⚡ Why /data/... Imports Worked on My Server — Until They Didn't
Adam C. |

The Mystery

I recently ran into a baffling next build failure on a server where I colocated MongoDB, Next.js, and FeatherJS:

EACCES: permission denied, scandir '/data/mongodb/diagnostic.data'

At first, this made no sense. My code simply imported time standard files from:

await import(`/data/${type}/${meet}-${year}.json`);

This had worked flawlessly on other systems for years.
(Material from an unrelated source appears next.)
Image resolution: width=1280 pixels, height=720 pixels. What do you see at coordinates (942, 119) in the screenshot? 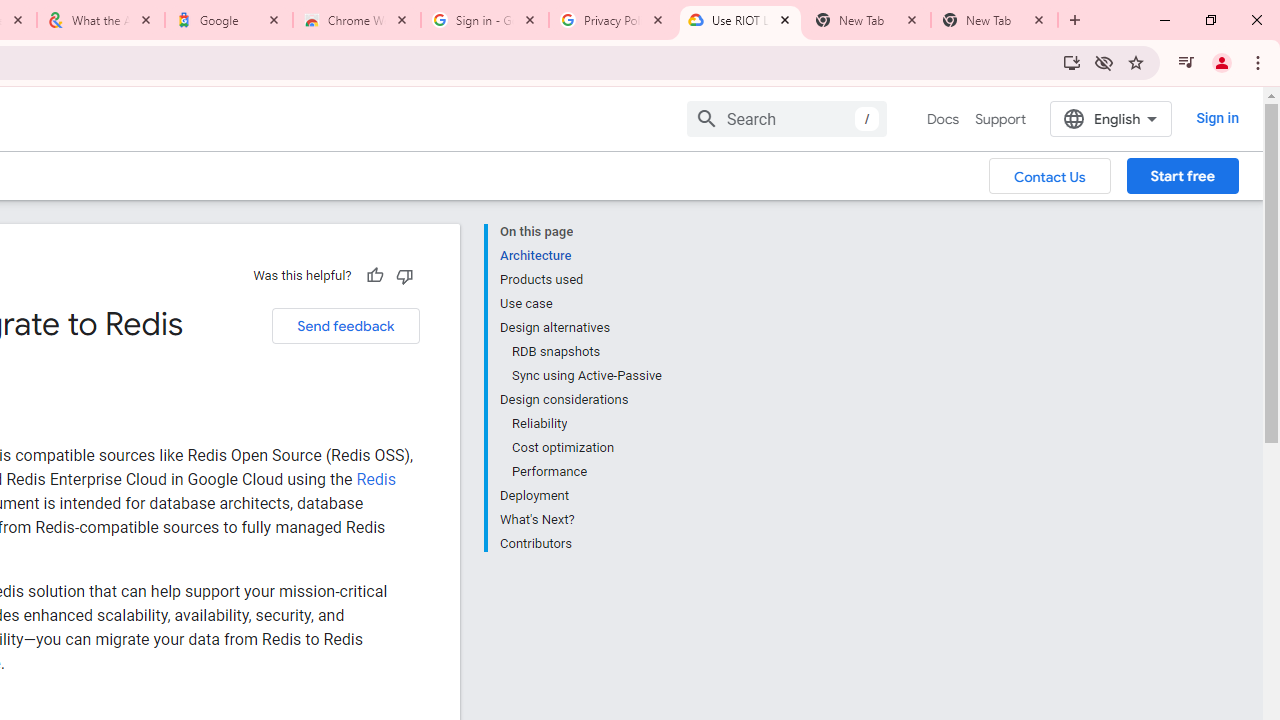
I see `Docs, selected` at bounding box center [942, 119].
So why the sudden failure?

Photo by Adrien Tutin on Unsplash

What Changed

On the new server, I had installed MongoDB locally, and MongoDB had created this path:

/data/mongodb/diagnostic.data

That was the difference. On all my previous systems, /data/ didn't exist at all.

The Illusion of Fallback

"If /data doesn't exist, does Node or Webpack fall back to projectRoot/data?"
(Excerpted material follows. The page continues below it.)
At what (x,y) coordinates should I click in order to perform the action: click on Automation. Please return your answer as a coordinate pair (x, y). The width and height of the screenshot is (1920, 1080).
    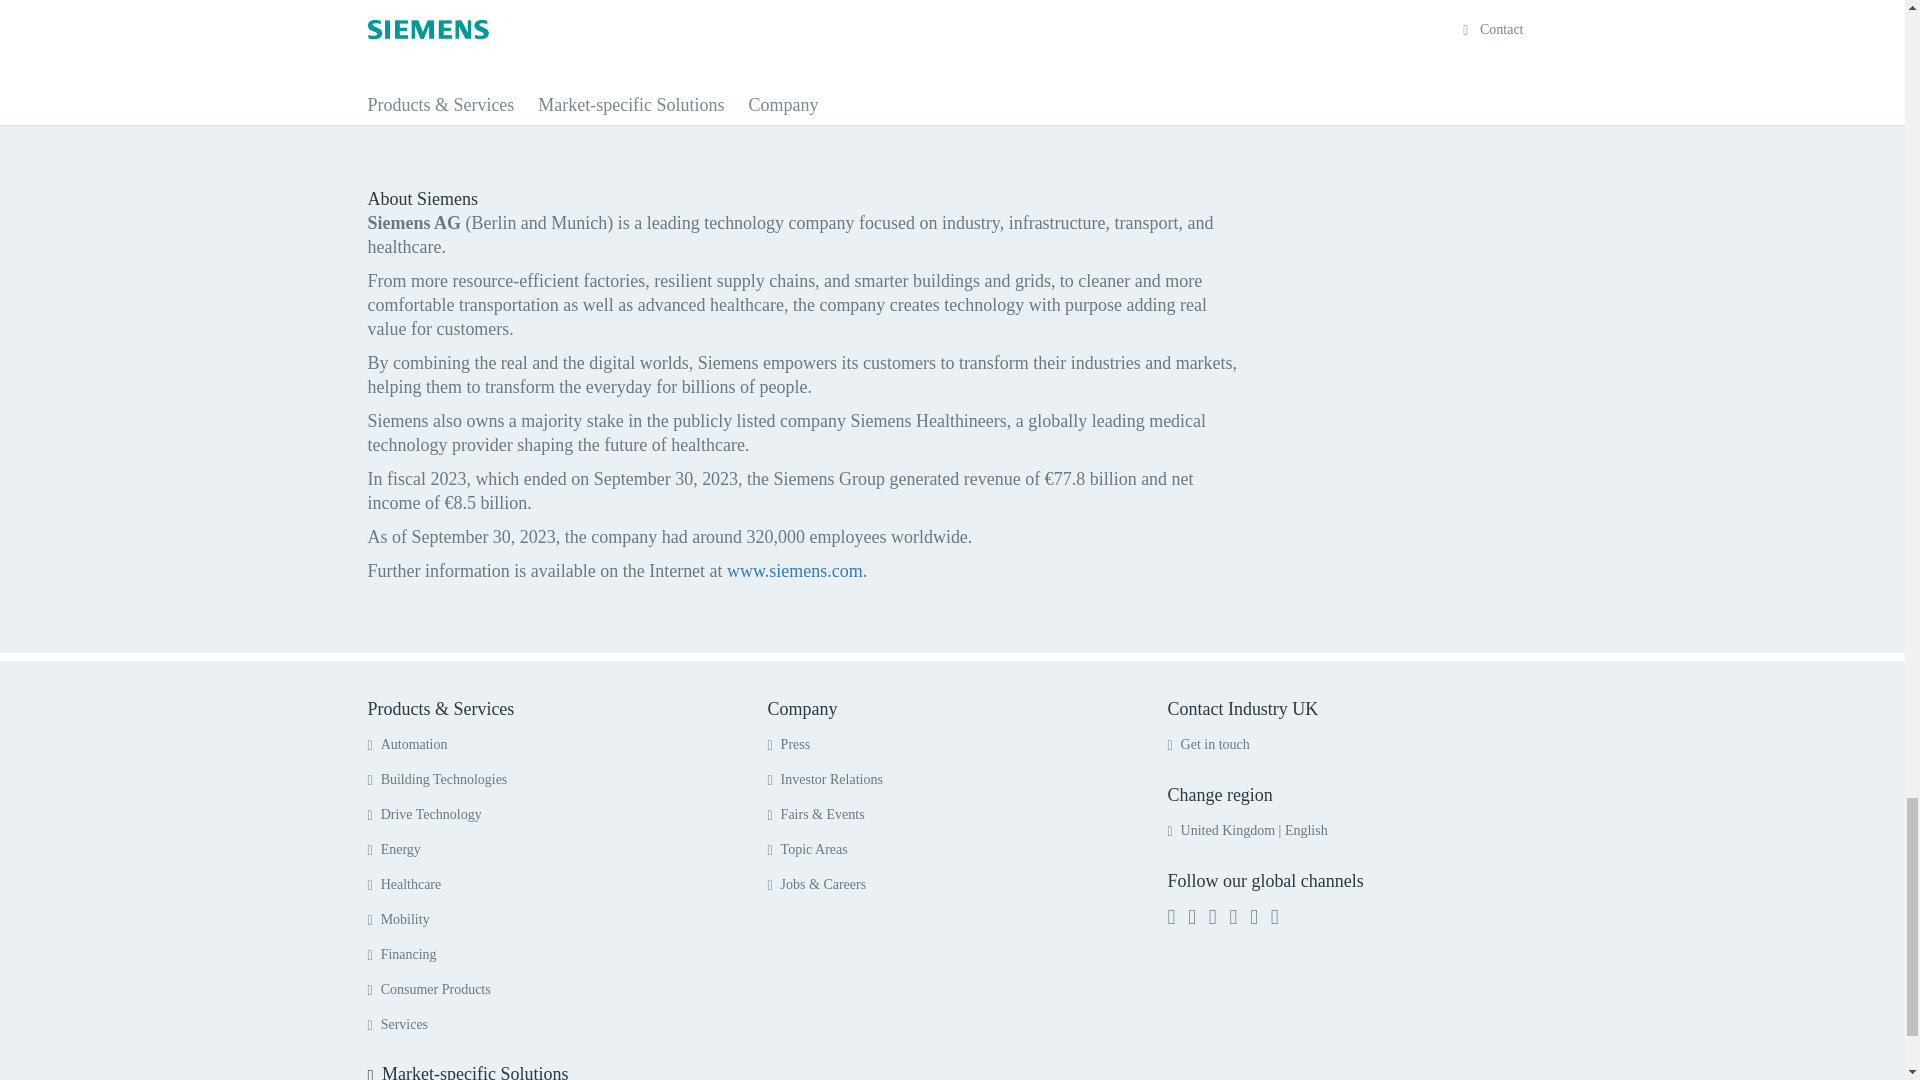
    Looking at the image, I should click on (408, 744).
No, not officially. Node.js never does this.

But Webpack (and therefore, Next.js) sometimes does something that looks like fallback, but is really its own path resolution logic:

“Hmm, /data/foo.json — I don’t know that module, and it’s not in node_modules, and /data doesn’t exist on the host machine...
But I see there's a data/ folder in the project. Let me try that.”

So Webpack resolves /data/foo.json as projectRoot/data/foo.json, and it just works — until you install something (like MongoDB) that creates a real /data directory on the OS.

Why It Breaks

Once /data/ exists on the actual filesystem:

Webpack tries to scan /data/ as a real directory

It hits diagnostic.data/, which is permission-protected

next build crashes with EACCES: permission denied

The Correct Fix

Always treat /data/... as off-limits unless you're intentionally targeting the root of the server. Use project-relative paths like this:

import path from "path";
import fs from "fs/promises";

const filePath = path.resolve(
  process.cwd(),
  "data",
  type,
  `${meet}-${year}.json`
);

const fileContent = await fs.readFile(filePath, "utf-8");
const times = JSON.parse(fileContent);

This guarantees correct behavior regardless of what folders exist on the host system.

Final Takeaway

If you're using /data/... and it "works," it's likely only because:

There's no real /data/ directory on your OS

Webpack defaulted to looking inside your project folder

But this is fragile behavior — and as soon as something like MongoDB creates a real /data, it breaks. Don't rely on this. Always resolve paths relative to your project.

💡 Note to self:
"Hmm, /data/foo.json — I don’t know that module, and it’s not in node_modules, and /data doesn’t exist on the host machine...
But I see there’s a data/ folder in the project. Let me try that."

— That’s the mental model for how Webpack made this seem like it "just worked."